> DATA ROWS

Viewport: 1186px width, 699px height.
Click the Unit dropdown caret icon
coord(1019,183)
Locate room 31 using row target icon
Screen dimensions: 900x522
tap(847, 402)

> REQUEST
Reproduce the lines above verbatim, preserving every character, number, and line break.

> EXERCISE ANSWER
Viewport: 1186px width, 699px height.
Click the Unit dropdown caret icon
coord(1019,183)
Locate room 31 using row target icon
Screen dimensions: 900x522
tap(847, 402)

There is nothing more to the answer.